From The Art and Popular Culture Encyclopedia
Christian response to rock music (1950s-1960s)
Rock n roll music was not viewed favorably by most fundamentalist Christians when it attained popularity with young people beginning in the 1950s. Although early rock music was often influenced by country and both black and white forms of gospel music, it was primarily derived from African American styles such as blues. White, religious people in many regions of the United States did not want their children exposed to what was viewed as "race music", with unruly, impassioned vocals, loud guitar riffs and jarring, hypnotic rhythms. Often the music was overtly sexual in nature, as in the case of Elvis Presley, who became controversial and massively popular partly for his suggestive stage antics. Individual Christians may have listened to or even performed rock music in many cases, but it was seen as anathema to conservative church establishments, particularly in the American South.

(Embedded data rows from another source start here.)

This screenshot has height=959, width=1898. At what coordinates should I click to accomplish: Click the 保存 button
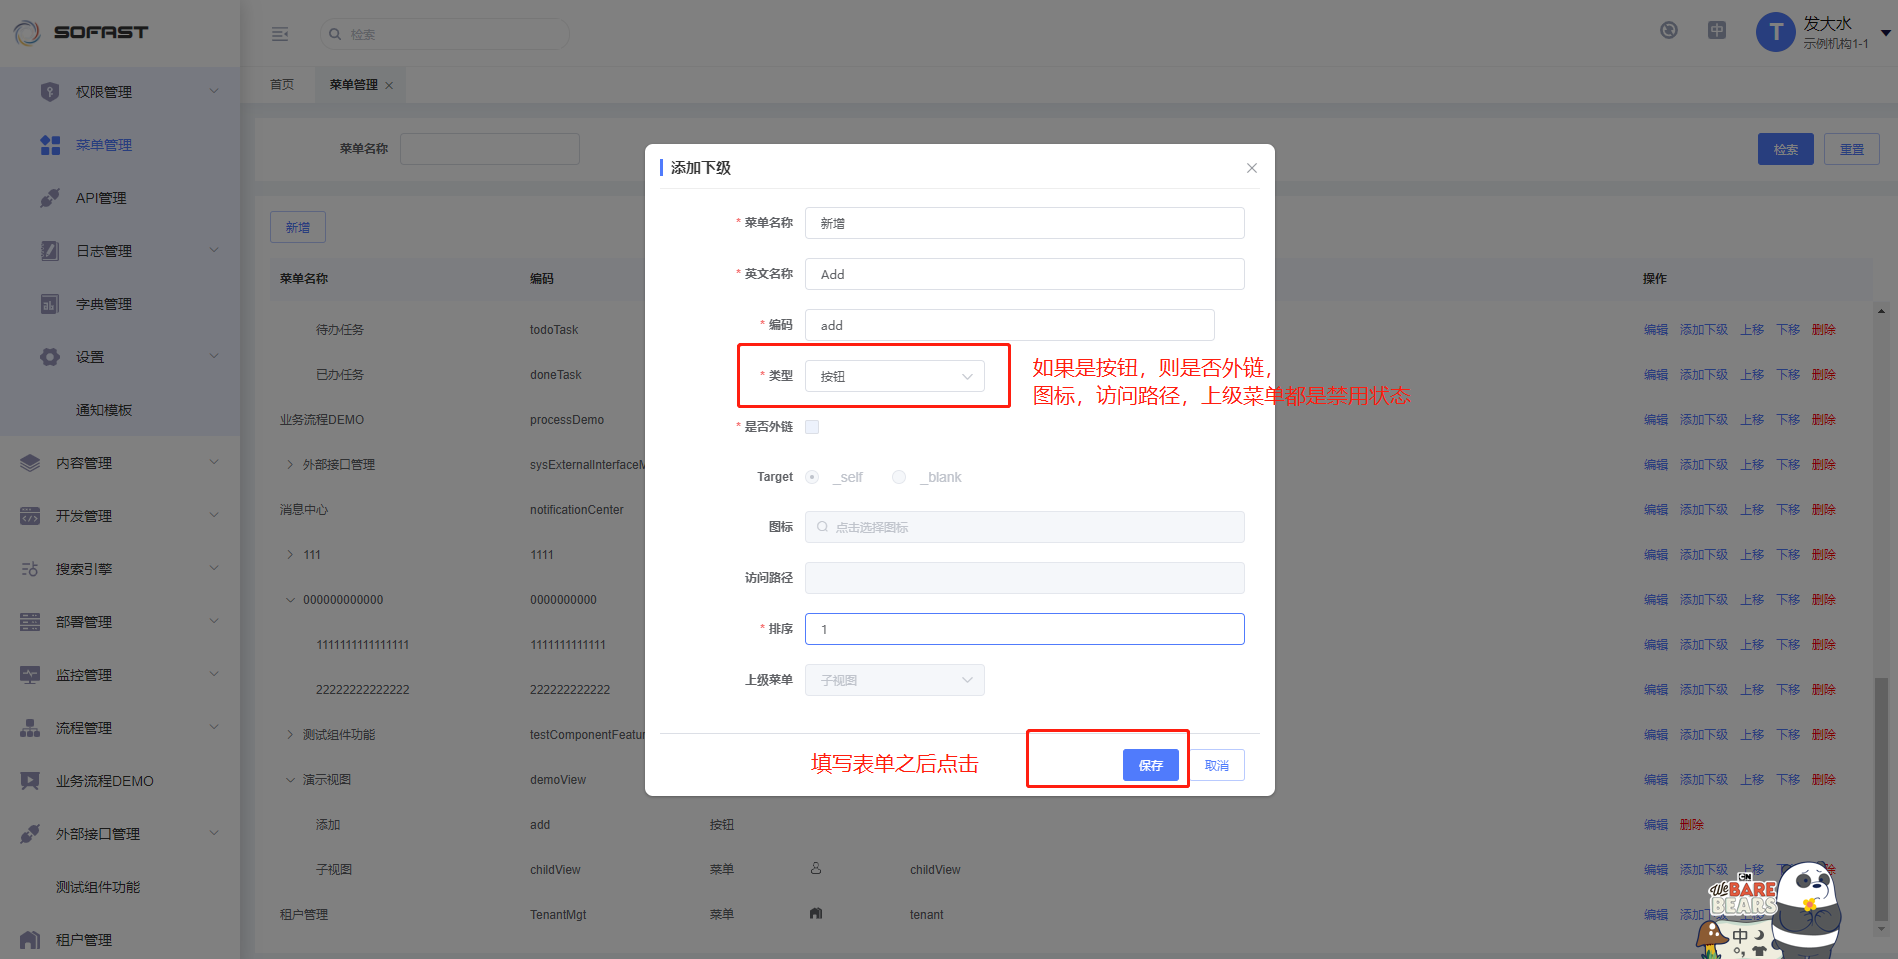(x=1150, y=765)
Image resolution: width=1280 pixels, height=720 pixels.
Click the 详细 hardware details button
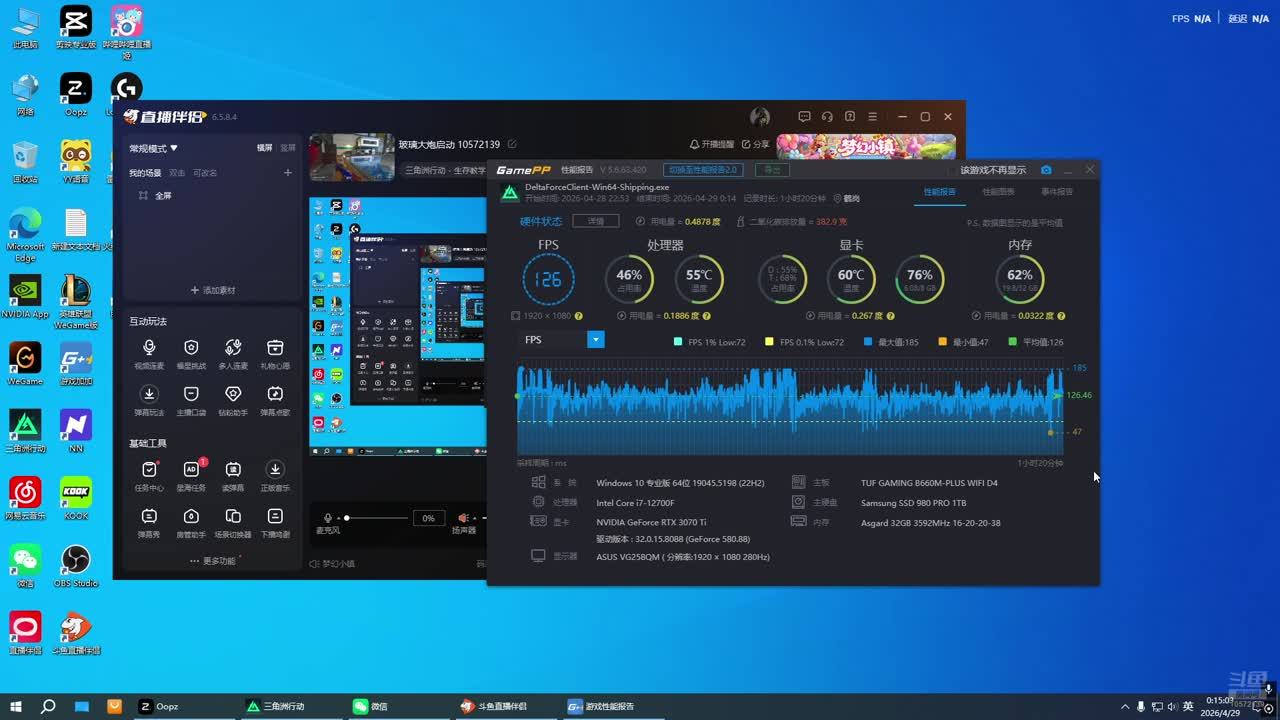coord(595,221)
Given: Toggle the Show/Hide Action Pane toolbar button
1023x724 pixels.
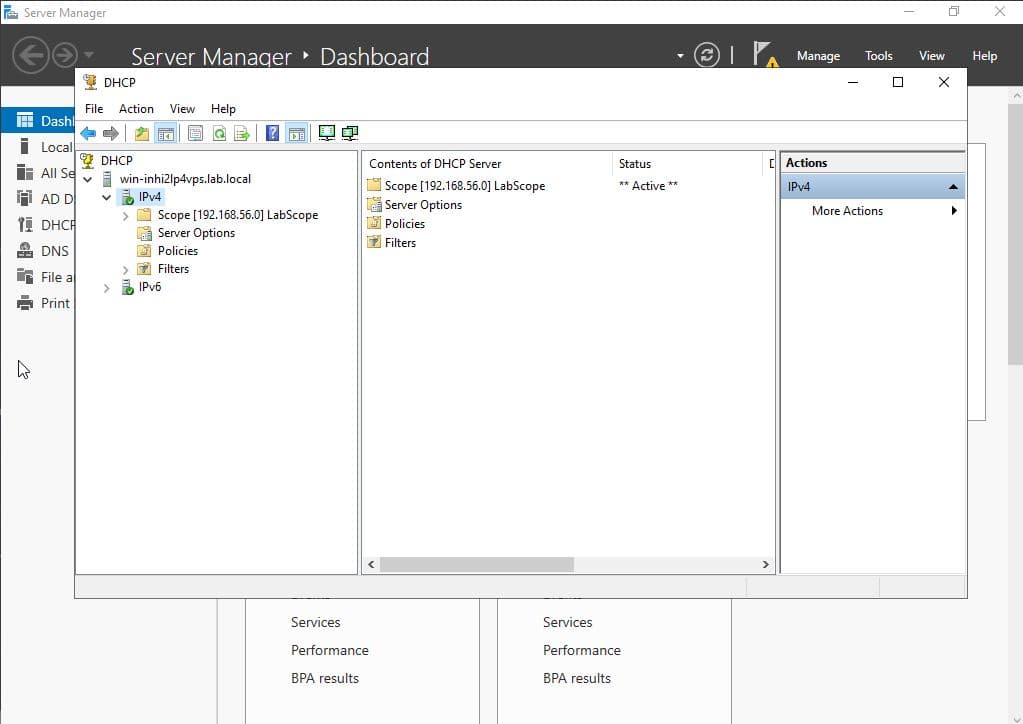Looking at the screenshot, I should coord(296,133).
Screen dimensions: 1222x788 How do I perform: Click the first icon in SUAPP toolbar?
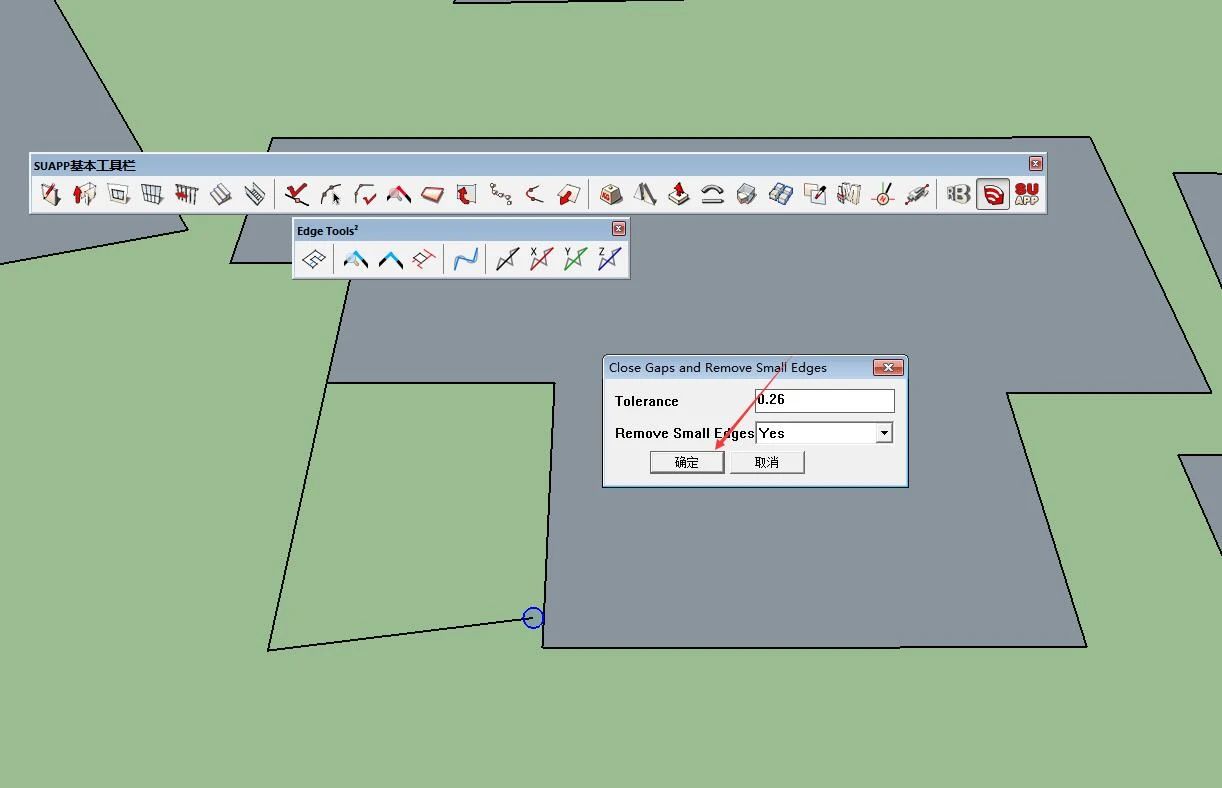coord(50,194)
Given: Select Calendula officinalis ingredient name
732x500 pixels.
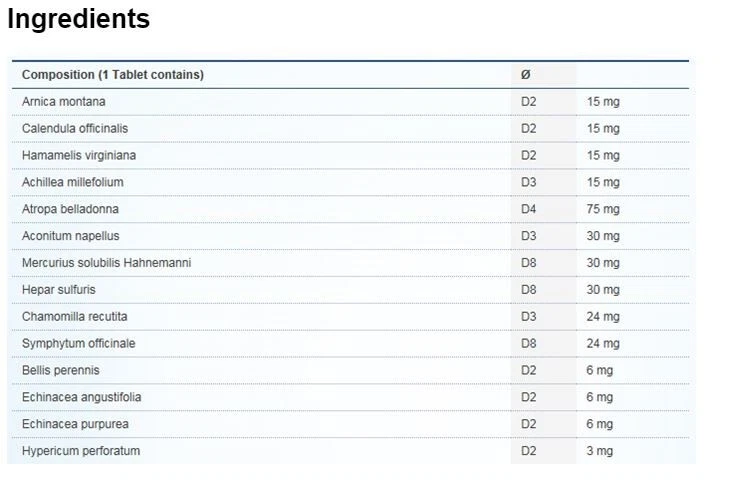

In the 1960s, rock n roll music matured artistically, attained worldwide popularity and became associated with the radical counterculture, firmly alienating many Christians. In 1966, British act The Beatles, regarded as one of the most popular and influential rock bands of their era, ran into trouble with many of their American fans when John Lennon jokingly offered his opinion that Christianity was dying and that the Beatles were "more popular than Jesus now". The romantic, melodic rock songs of the band's early career had formerly been viewed as relatively inoffensive, but after the remark, churches nationwide organized Beatles records burnings and Lennon was forced to apologize. Subsequently the Beatles experimented with a more complex, psychedelic style of music and anti-establishment lyrics, while the Rolling Stones sang the song "Sympathy for the Devil" openly (sincerely or not) from the point of view of Satan.
As the decade continued, the Vietnam War, the Civil Rights Movement, the Paris student riots and other events served as catalysts for youth activism and political withdrawal or protest, which became associated with rock bands, whether or not they were openly political. Moreover, many saw the music as promoting a lifestyle of promiscuous "sex, drugs and rock and roll", also reflected in the behavior of many rock stars. However, there was growing recognition of the diverse musical and ideological potential of rock. Countless new bands sprang up in the mid-to-late 1960s, as rock displaced older, smoother pop styles to become the dominant form of pop music, a position it would enjoy almost continuously until the end of the 20th century, when hip-hop finally eclipsed it in sales.